EXERCISE PROMPT:
Whenever a line of the listing contains the string "agent", return that line.

BEGIN INPUT MATERIAL

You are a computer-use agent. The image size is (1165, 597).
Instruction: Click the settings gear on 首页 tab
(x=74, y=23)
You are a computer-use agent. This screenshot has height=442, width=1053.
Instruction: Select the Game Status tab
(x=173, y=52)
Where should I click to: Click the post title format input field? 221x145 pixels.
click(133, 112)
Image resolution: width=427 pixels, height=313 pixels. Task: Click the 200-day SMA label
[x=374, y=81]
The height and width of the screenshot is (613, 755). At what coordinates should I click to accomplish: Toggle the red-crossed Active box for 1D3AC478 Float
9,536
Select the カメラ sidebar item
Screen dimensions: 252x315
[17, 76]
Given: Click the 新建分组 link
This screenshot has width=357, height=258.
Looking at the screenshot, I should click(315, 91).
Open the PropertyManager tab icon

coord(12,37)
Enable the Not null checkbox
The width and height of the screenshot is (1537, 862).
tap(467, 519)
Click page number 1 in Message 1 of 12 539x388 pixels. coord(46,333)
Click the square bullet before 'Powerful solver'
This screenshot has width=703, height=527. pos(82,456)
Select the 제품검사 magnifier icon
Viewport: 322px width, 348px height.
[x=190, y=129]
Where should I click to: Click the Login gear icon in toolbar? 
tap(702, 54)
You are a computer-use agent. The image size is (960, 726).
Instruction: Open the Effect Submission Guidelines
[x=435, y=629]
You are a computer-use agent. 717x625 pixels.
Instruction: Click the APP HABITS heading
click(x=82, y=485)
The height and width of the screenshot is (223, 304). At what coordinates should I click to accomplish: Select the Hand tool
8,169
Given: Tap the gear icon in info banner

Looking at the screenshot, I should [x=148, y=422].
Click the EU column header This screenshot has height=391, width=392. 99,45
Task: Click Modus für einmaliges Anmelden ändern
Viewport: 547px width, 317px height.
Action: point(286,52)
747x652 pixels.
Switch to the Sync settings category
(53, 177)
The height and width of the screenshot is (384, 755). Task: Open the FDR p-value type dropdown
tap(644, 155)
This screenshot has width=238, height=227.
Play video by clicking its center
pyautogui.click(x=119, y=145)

END INPUT MATERIAL

COMPLETED TASK:
You are a computer-use agent. The image size is (1165, 597).
You are a computer-use agent. This screenshot has height=442, width=1053.
You are a computer-use agent. The image size is (960, 726).
You are a computer-use agent. 717x625 pixels.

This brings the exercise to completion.